Und doch ist plötzlich was anders.

Kaum hat er sie gesehen, kommt Freude auf.

Aufregung bricht sich Bahn.

Er spürt die Gewissheit,

die Anspannung in seinen Muskeln.

Mühsam nur kommt er in Bewegung.

Er hat lange gewartet.

 

So schnell wie sein Körper kann,

läuft er auf die Familie zu.

Schon im Gehen weiten sich seine Arme.

Lachen öffnet seinen Mund.

Seine Augen strahlen vor Freude.

Begeisterung und Erleichterung

brechen aus seinem Herzen heraus.

 

So kommt er auf Josef und dessen Familie zu.

Keinem anderen hätte Maria ihr Kind anvertraut.
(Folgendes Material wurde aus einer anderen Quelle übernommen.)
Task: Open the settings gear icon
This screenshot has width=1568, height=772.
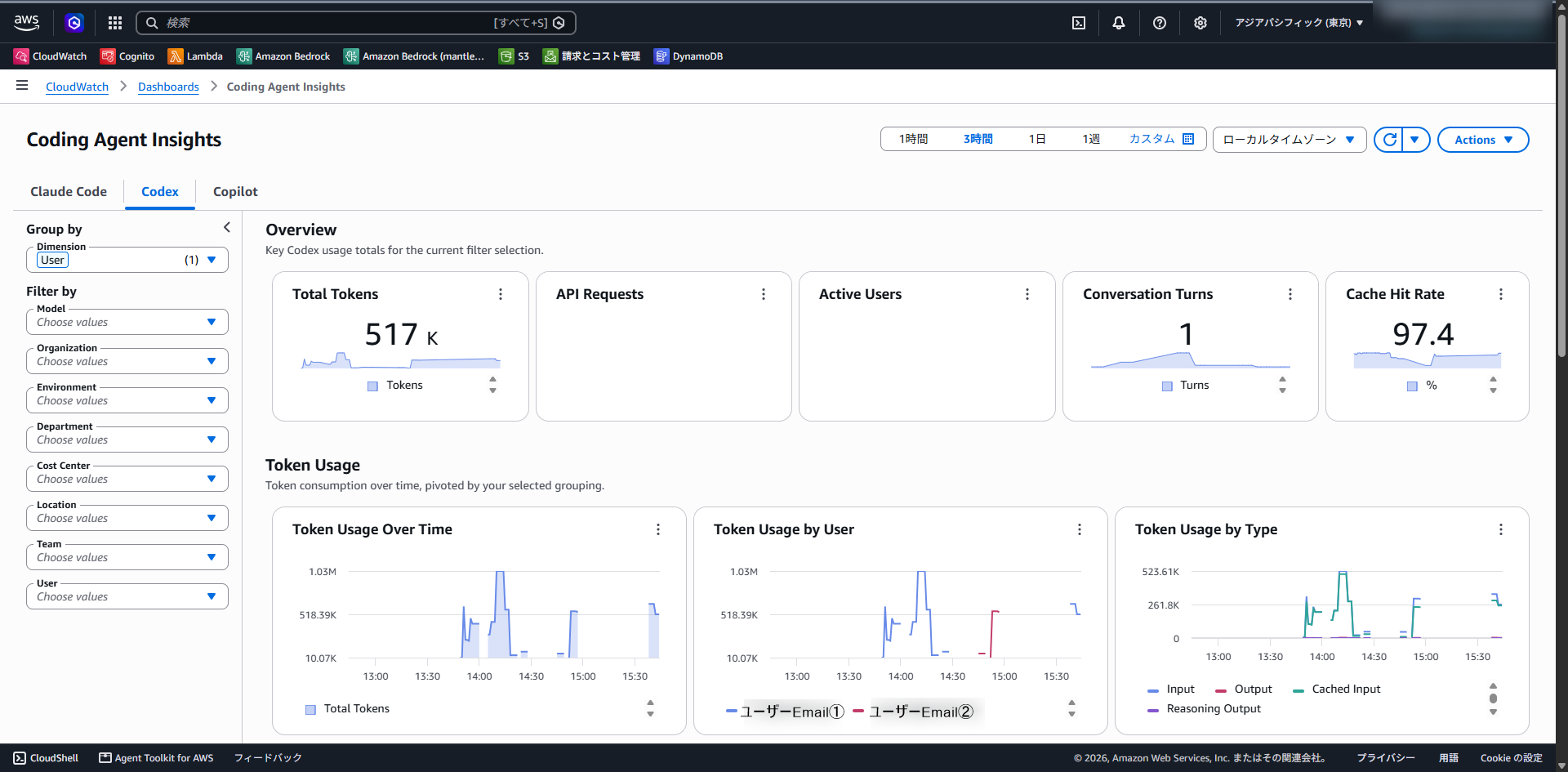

Doch ehe sie - es sich - recht überlegt,

ehe sie weiß, ob es klug ist, -- lässt sie zu,

dass er ihr Kind aus ihren Armen

in seine Hände nimmt,

dass er es hochhält und ansieht,

und es dann in seine Arme legt,

um es sanft hin und her zu wiegen.

 

Und dann spricht er diese Worte,

Worte, die so ungewöhnlich sind,

wie sie sie noch nie gehört haben,

so fremd und seltsam, dass sie sich wundern:

 

„Herr, nun lässt du deinen Diener in Frieden fahren, wie du gesagt hast; denn meine Augen haben deinen Heiland gesehen, den du bereitet hast vor allen Völkern, ein Licht, zu erleuchten die Heiden und zum Preis deines Volkes Israel.“

Und zu Maria spricht er:

„Siehe, dieser ist gesetzt zum Fall und zum Aufstehen für viele in Israel und zu einem Zeichen, dem widersprochen wird; -- und auch durch deine Seele wird ein Schwert dringen, damit vieler Herzen Gedanken offenbar werden.“

 

Liebe GD-Gemeinde,

durchbrochen ist der Alltag,

durchbrochen durch diese Begegnung.

 

Das Gewöhnliche begegnet dem Besonderen.

Der Himmel hat die Erde berührt: 

Eine Prophezeiung wird erfüllt,

eine andere wird gegeben.

 

In Jesus hat Simeon den Heiland erkannt.

Jetzt darf er in Frieden sterben.

Und wie Simeon eine Verheißung bekommen hat,

so darf er eine andere geben.

Er prophezeit Jesu Tod und Auferstehung,

und dass viele sich an ihm stoßen werden.

 

Heute wissen wir oder glauben zumindest,

dass auch diese Prophezeiung in Erfüllung geht.

Zu seinen Lebzeiten wird Jesus angefeindet.

Viele hat er mit seinem Verhalten provoziert:

Am Sabbat lässt er seine Jünger Ähren pflücken.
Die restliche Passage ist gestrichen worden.